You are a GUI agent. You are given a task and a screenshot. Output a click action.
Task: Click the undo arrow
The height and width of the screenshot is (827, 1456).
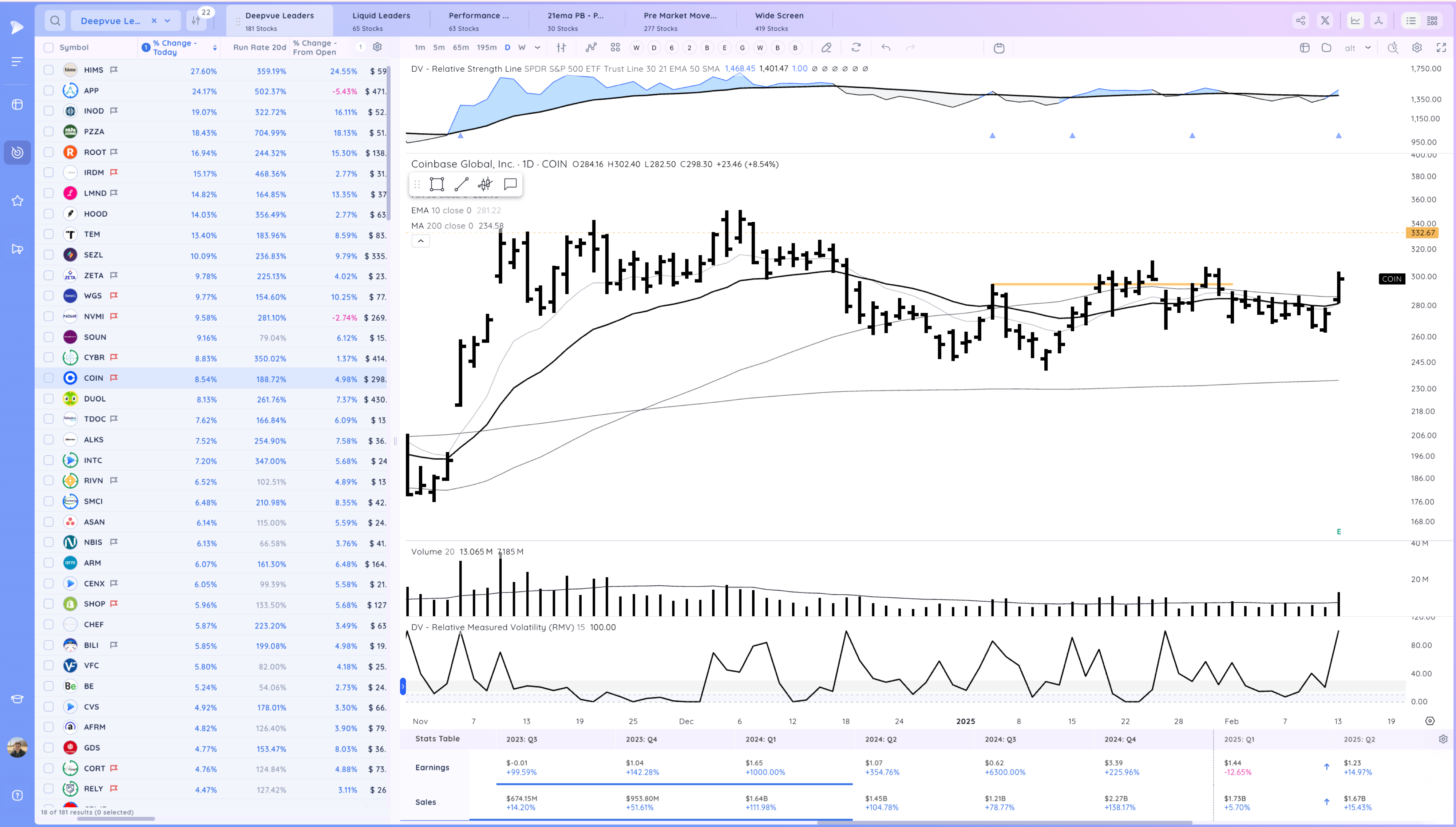click(x=885, y=48)
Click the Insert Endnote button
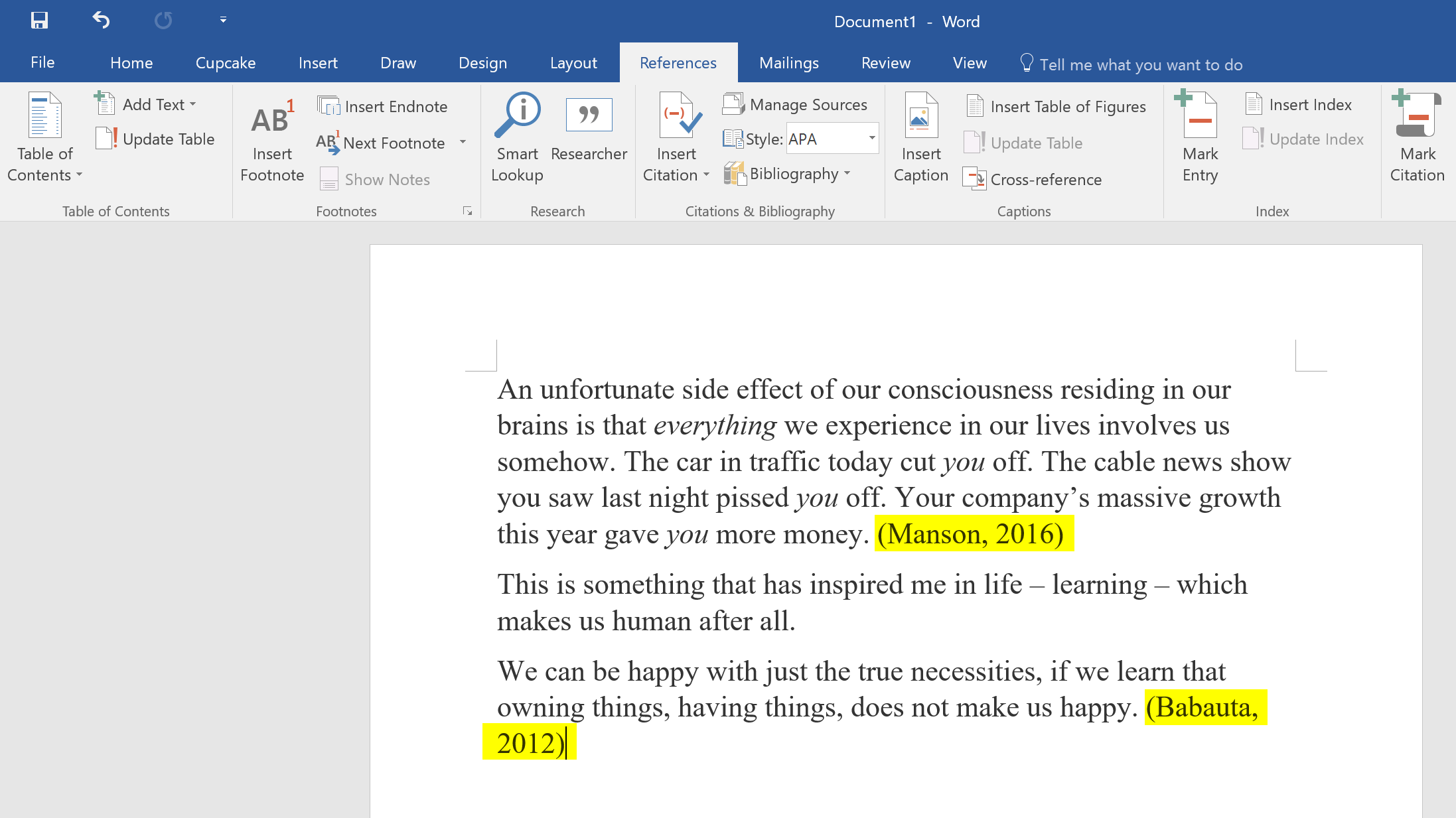1456x818 pixels. [x=384, y=107]
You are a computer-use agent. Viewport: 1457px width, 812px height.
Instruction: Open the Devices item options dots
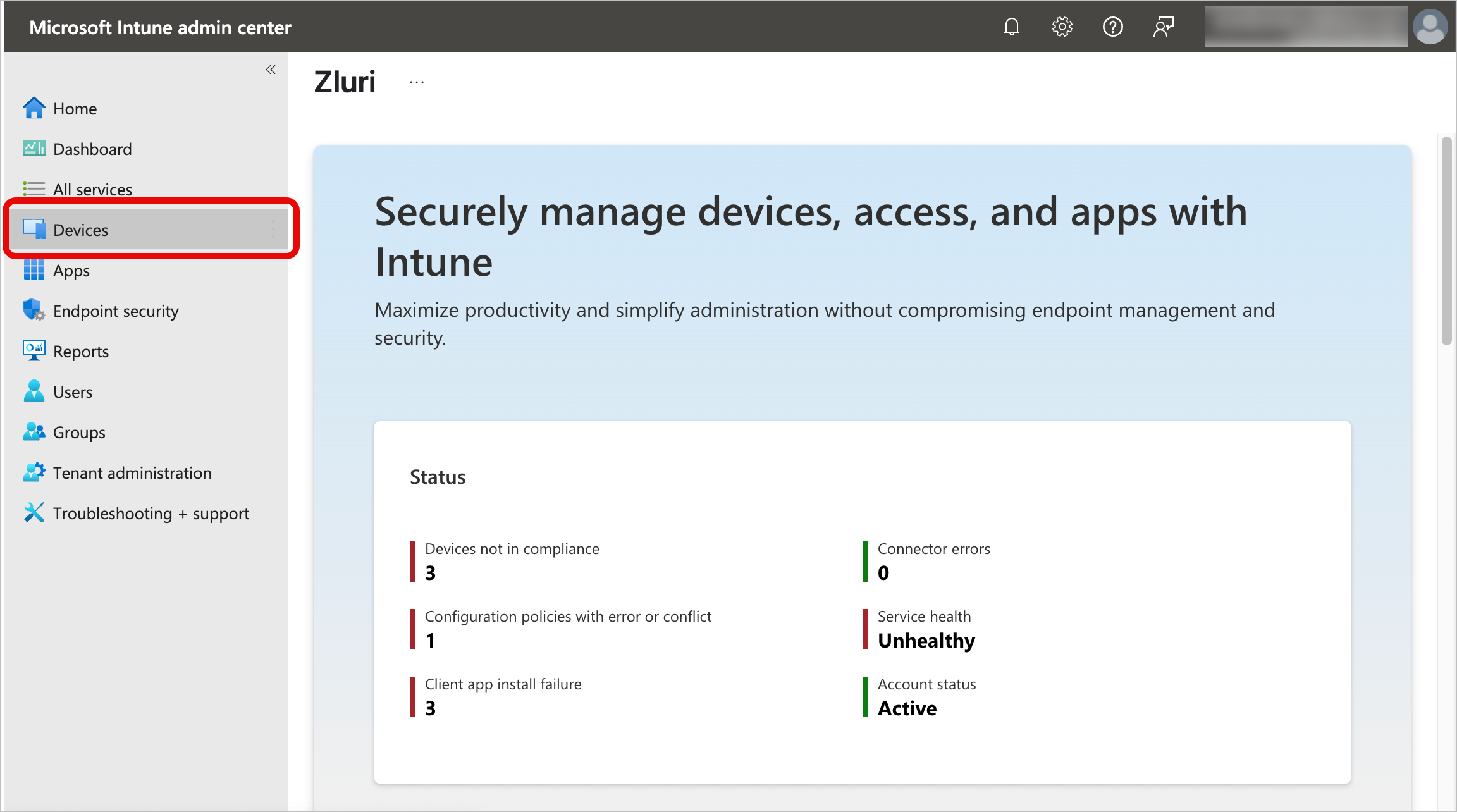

☆ ☆ ☆

**What is needed**
Could you copy out every line in the material above that contains the string "agent"?

**Written response**
You are a GUI agent. You are given a task and a screenshot. Output a click action.
You are a computer-use agent. Viewport: 1457px width, 812px height.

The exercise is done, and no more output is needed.